Da “Elevation” di Stephen King

A me piace pensare che gli scrittori siano in grado di trasportarci in altri luoghi, dentro la testa di altre persone. Sì, mi piace pensare, che da qualche parte, nel mondo, ci sia un’altra o un altro Bradbury o un/a futuro/a King capace di raccontare qualcosa che parli di me.

“Nelle biblioteche ci sono persone, non libri. È molto più personale. Guardi un libro di Charles Dickens e tu sei Charles Dickens. E quando hai in mano uno specchio vedi te stesso ma il tuo nome è Charles Dickens. Quando apri il libro la persona che l’ha scritto salta fuori e diventa te. Lui è te. Guardi uno specchio, diventi Shakespeare, Dickinson o Robert Frost. Ecco cos’è una libreria. Trovi tutti quegli autori che possono guidarti nell’oscurità, e ti dicono: “Ecco li c’è la luce”. Vai in libreria e scopri te stesso”.

Ray Bradbury

Da ragazzina sognavo di incontrare il vecchio Ray, probabilmente sognavo di saper scrivere come lui.
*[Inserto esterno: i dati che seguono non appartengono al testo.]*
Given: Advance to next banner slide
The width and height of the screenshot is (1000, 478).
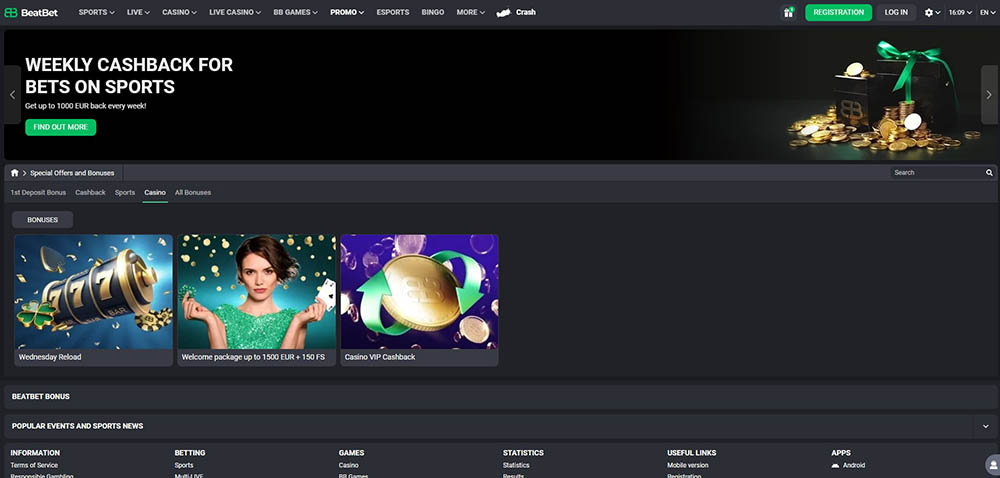Looking at the screenshot, I should click(989, 95).
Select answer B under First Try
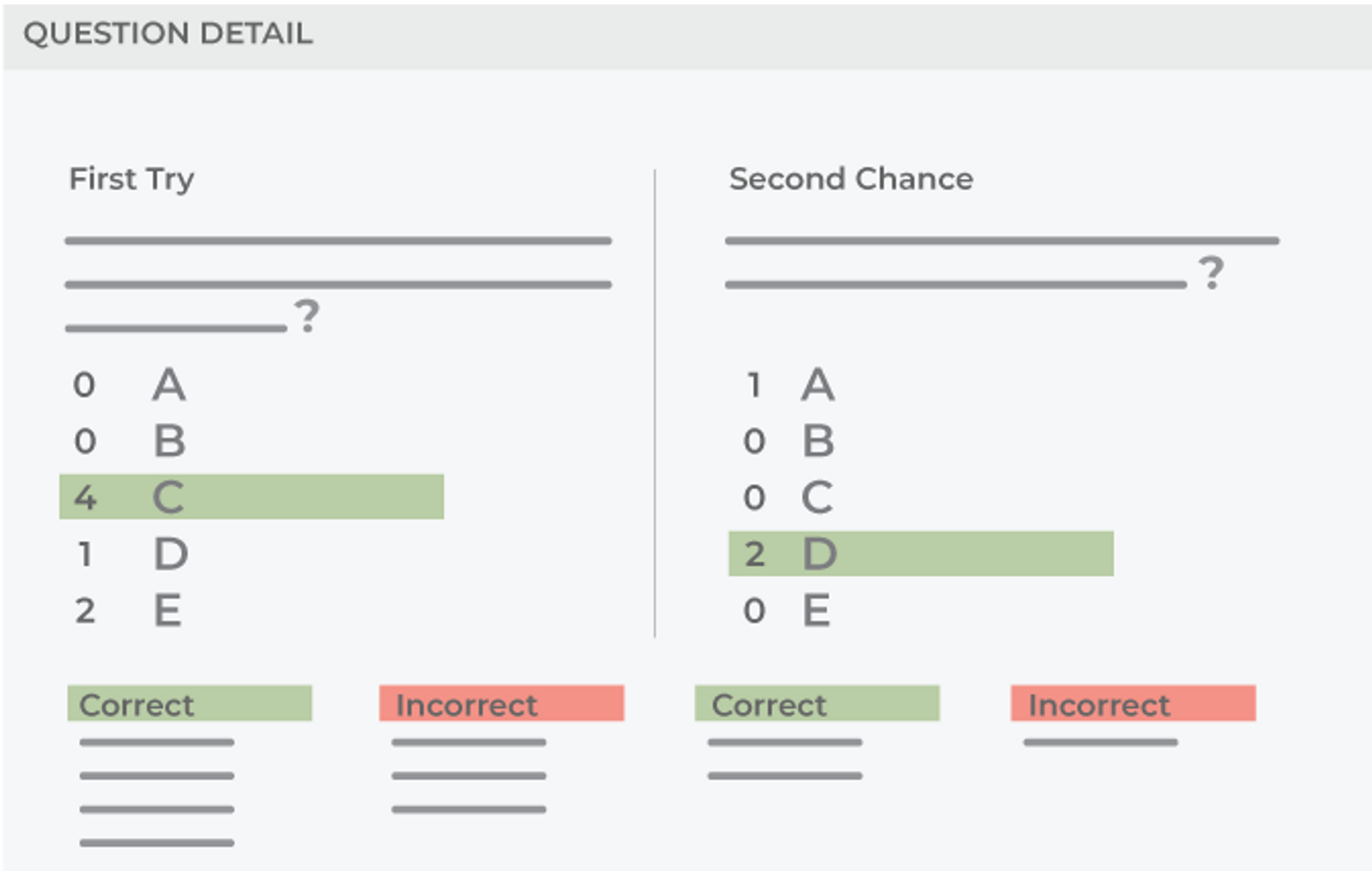This screenshot has height=871, width=1372. click(169, 441)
Il mio più grande rimpianto è di non essere riuscita a trasmettere il mio amore per un certo tipo di letteratura, forse sono nata nel luogo sbagliato.
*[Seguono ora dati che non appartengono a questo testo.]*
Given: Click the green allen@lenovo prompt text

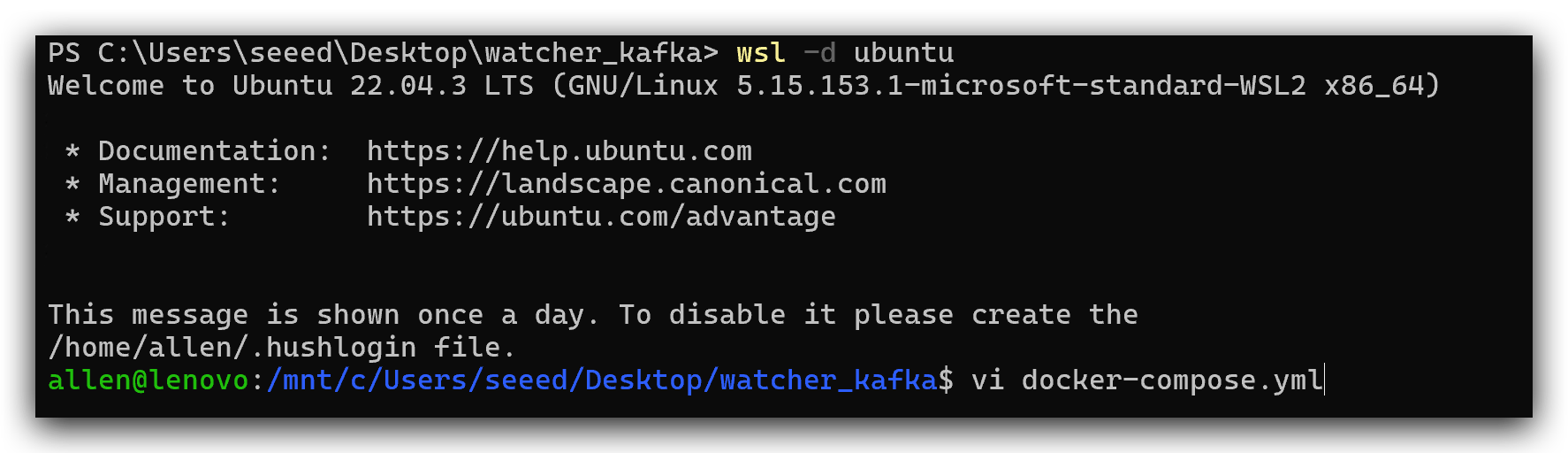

Qualcuno nel mondo conosce “L’estate incantata” (Dandelion Wine). Nel 2006 Ray Bradbury è stato insignito del  titolo di duca di Diente de Leon dal re del Regno di Redonda, e tutto questo, non chiedetemi perché, suona come uno dei racconti di Márquez.

* Robert Louis Stevenson veniva chiamato “Tusitala”, il narratore di storie.